Expectation-Maximum Algorithm#

The EM algorithm breaks an impossible optimization problem into two manageable steps that feed into each other: first calculating what the hidden data probably looks like given current parameter estimates, then finding better parameters by treating those probabilistic guesses as if they were observations.

Graphical Summary#

Fig

Key Formula#

Given a statistical model parameterized by \(\theta\) that generates observed data \(\mathbf{X}\) and unobserved latent data \(\mathbf{Z}\), the goal is to find the maximum likelihood estimate (MLE) \(\hat{\theta}_\text{MLE}\) by maximizing the marginal likelihood:

\[ L(\theta; \mathbf{X}) = P(\mathbf{X} \mid \theta) = \int P(\mathbf{X}, \mathbf{Z} \mid \theta) \, d\mathbf{Z} = \int P(\mathbf{X} \mid \mathbf{Z}, \theta) P(\mathbf{Z} \mid \theta) \, d\mathbf{Z} \]

This integral is often intractable because \(\mathbf{Z}\) is unobserved and its distribution depends on the unknown \(\theta\).

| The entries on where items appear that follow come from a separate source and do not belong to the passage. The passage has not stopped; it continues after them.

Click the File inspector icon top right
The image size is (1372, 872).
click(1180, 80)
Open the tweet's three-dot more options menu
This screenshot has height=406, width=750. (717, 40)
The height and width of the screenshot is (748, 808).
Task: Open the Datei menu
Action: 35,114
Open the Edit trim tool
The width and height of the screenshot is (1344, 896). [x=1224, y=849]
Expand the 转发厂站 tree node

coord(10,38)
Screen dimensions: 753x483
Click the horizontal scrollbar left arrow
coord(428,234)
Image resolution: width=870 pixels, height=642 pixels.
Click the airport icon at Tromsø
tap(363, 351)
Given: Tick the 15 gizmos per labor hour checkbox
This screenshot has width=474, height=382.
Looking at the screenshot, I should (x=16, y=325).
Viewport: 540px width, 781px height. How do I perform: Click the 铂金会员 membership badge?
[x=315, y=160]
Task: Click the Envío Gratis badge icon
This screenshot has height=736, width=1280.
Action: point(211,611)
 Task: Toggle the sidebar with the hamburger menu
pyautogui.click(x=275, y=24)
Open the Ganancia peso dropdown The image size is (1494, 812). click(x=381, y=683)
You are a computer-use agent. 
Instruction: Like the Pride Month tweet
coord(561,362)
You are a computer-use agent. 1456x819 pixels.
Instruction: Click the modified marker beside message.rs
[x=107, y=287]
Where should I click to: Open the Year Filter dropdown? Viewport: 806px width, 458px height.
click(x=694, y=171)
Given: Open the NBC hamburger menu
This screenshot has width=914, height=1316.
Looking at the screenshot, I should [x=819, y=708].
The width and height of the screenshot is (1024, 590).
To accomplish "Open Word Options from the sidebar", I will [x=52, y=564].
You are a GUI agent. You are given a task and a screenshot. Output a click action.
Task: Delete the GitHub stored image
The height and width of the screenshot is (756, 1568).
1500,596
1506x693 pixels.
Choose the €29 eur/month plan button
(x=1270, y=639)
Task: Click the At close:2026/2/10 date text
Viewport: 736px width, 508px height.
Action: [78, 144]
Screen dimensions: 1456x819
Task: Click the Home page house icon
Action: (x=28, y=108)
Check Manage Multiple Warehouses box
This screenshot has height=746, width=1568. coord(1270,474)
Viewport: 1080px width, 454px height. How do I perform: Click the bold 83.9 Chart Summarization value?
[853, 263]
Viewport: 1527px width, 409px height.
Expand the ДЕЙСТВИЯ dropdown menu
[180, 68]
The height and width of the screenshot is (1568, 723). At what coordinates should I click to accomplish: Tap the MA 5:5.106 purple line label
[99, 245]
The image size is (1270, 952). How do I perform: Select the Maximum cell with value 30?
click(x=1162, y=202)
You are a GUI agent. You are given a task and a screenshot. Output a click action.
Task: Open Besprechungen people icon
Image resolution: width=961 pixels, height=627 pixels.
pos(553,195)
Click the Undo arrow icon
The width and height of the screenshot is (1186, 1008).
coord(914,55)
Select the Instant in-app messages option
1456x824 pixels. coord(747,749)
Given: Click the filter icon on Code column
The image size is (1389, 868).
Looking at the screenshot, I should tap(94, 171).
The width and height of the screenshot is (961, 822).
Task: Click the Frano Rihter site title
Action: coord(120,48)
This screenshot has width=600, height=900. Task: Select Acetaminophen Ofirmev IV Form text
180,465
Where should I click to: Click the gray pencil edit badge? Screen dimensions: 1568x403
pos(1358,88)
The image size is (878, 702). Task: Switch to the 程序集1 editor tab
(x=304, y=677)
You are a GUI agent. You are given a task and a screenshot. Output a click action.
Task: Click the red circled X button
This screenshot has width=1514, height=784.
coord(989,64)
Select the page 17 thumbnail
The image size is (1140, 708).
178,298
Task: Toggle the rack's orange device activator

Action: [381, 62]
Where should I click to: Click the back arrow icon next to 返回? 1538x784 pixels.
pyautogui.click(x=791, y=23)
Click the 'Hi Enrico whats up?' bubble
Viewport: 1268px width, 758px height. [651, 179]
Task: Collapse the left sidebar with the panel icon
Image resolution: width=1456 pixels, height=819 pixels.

The EM algorithm finds \(\hat{\theta}_\text{MLE}\) iteratively through two steps:

E-step (Expectation): Compute the expected log-likelihood of \(\theta\) with respect to the conditional distribution of \(\mathbf{Z}\) given \(\mathbf{X}\) and current parameter estimate \(\theta^{(t)}\):

\[ Q(\theta \mid \theta^{(t)}) = \mathbb{E}_{\mathbf{Z} \sim P(\cdot \mid \mathbf{X}, \theta^{(t)})} [\log P(\mathbf{X}, \mathbf{Z} \mid \theta)] := \int \log P(\mathbf{X}, \mathbf{Z} \mid \theta) \, P(\mathbf{Z} \mid \mathbf{X}, \theta^{(t)}) \, d\mathbf{Z} \]

M-step (Maximization): Find parameters that maximize \(Q\):

\[ \theta^{(t+1)} = \arg\max_{\theta} Q(\theta \mid \theta^{(t)}) \]

Technical Details#

Why EM Works: The Monotonic Increase Guarantee#

Why does maximizing \(Q(\theta \mid \theta^{(t)})\) increase the observed-data log-likelihood \(\ell(\theta; \mathbf{X}) = \log P(\mathbf{X} \mid \theta)\)?

The observed-data log-likelihood can be decomposed as:

\[ \ell(\theta; \mathbf{X}) = Q(\theta \mid \theta^{(t)}) - H(\theta \mid \theta^{(t)}) \]

where \(H(\theta \mid \theta^{(t)})\) is the conditional entropy of the latent variables:

\[ H(\theta \mid \theta^{(t)}) = \mathbb{E}_{\mathbf{Z} \mid \mathbf{X}, \theta^{(t)}} [\log p(\mathbf{Z} \mid \mathbf{X}, \theta)] \]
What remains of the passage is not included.